- **Work instruction**:
Every entry is to be transcribed as it stands. Images stay out.
**** Data extracts ****
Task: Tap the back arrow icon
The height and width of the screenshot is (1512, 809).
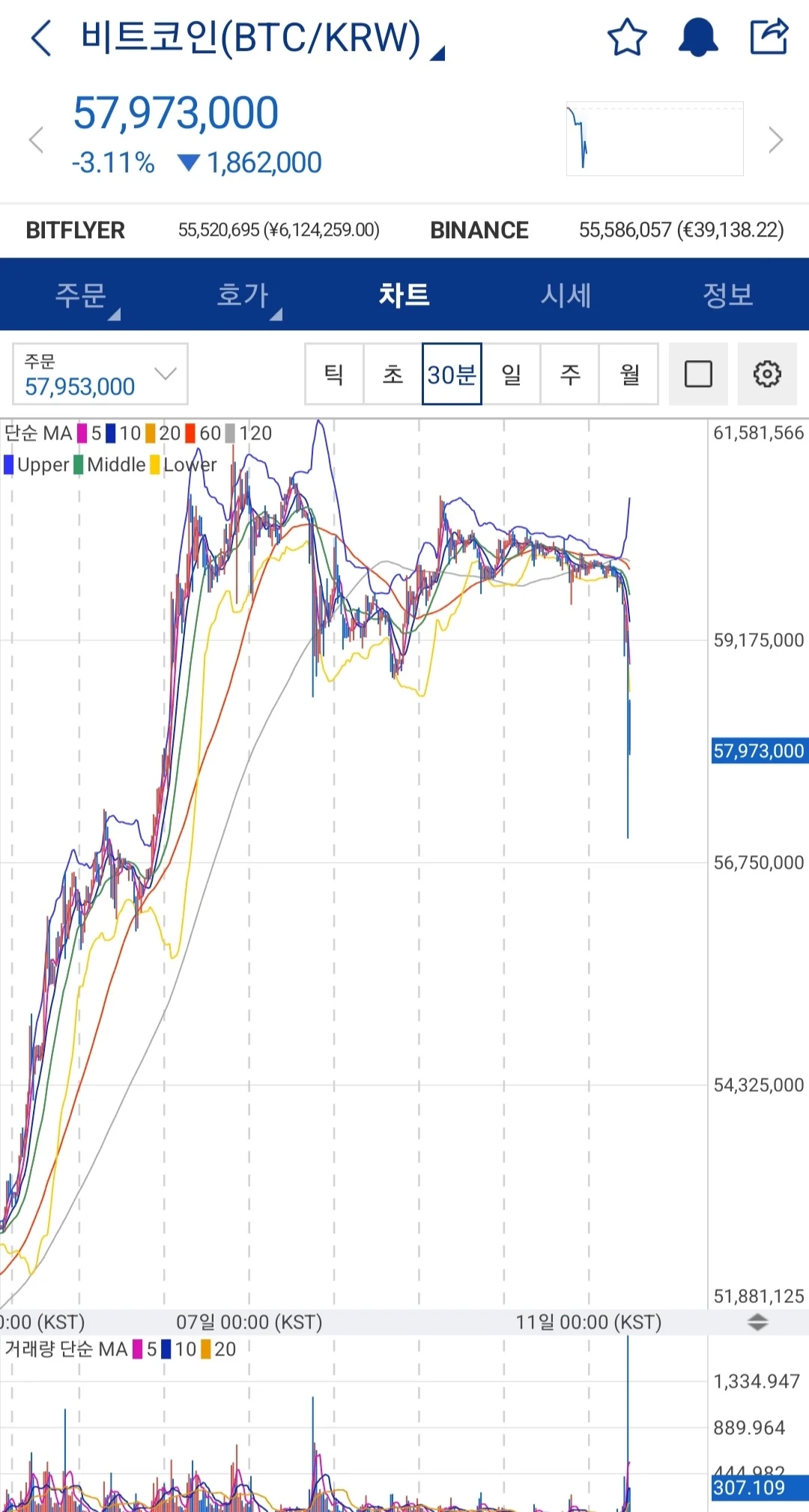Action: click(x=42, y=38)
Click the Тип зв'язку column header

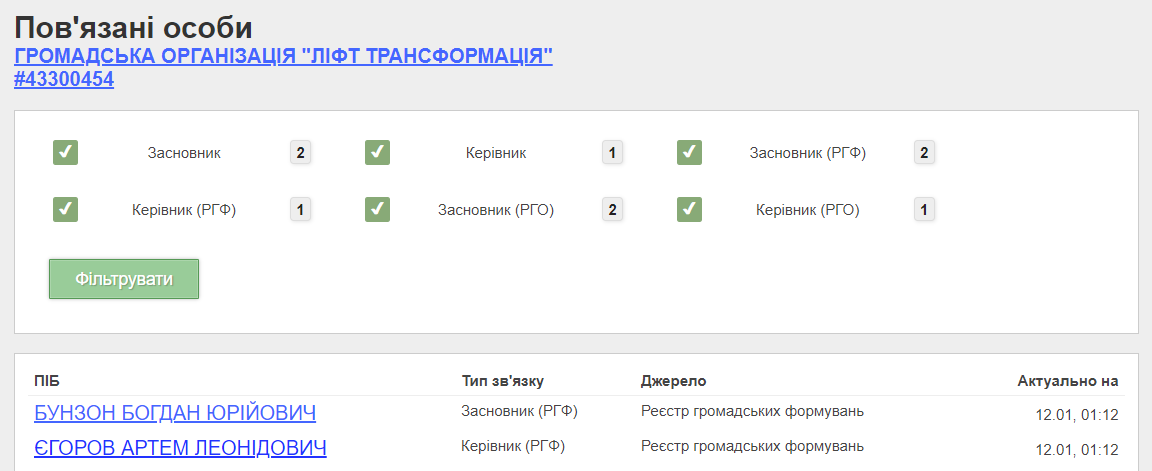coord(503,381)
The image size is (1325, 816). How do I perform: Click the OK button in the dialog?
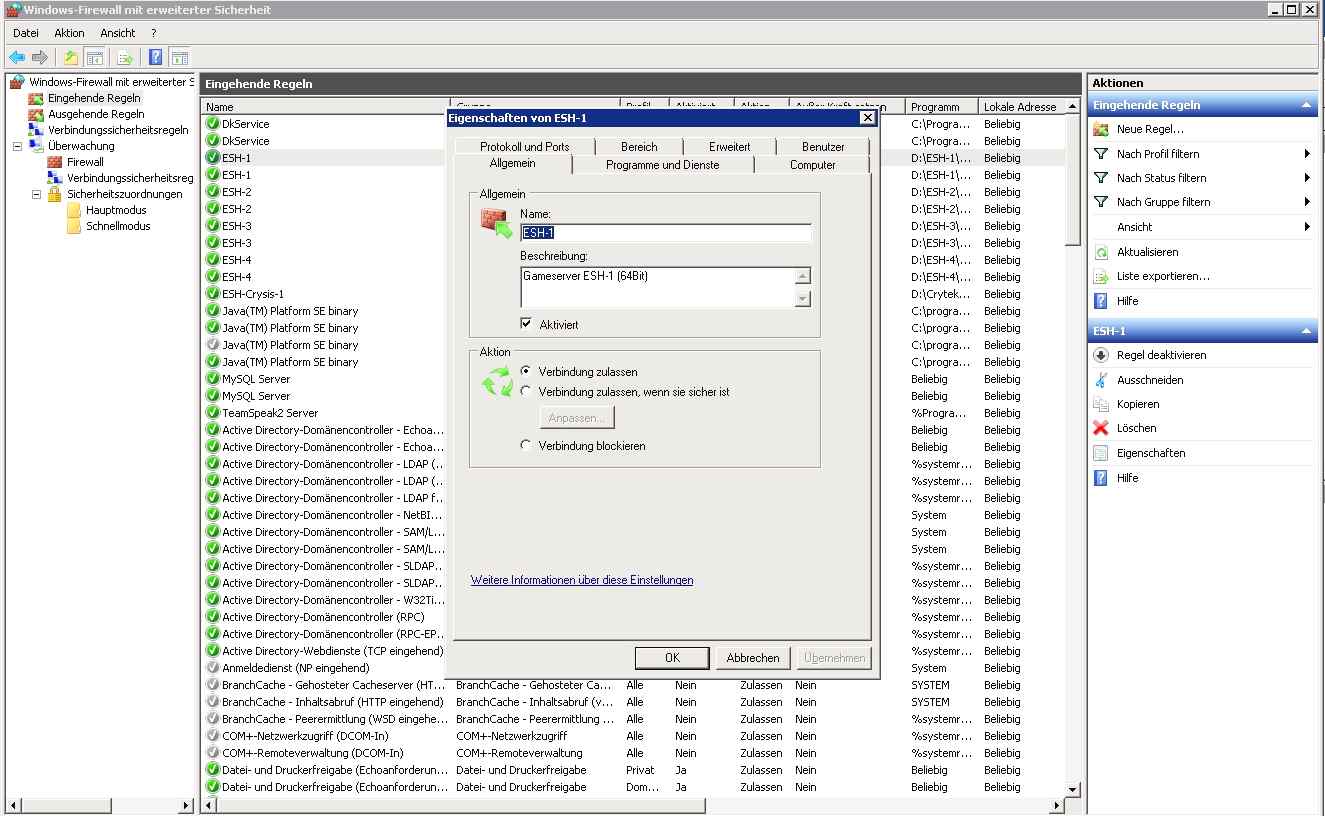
****
- **Answer for the task**:
Task: Tap the back arrow icon
The height and width of the screenshot is (1512, 809).
Action: click(x=42, y=38)
Click the Тип зв'язку column header

coord(503,381)
The image size is (1325, 816). How do I perform: Click the OK button in the dialog?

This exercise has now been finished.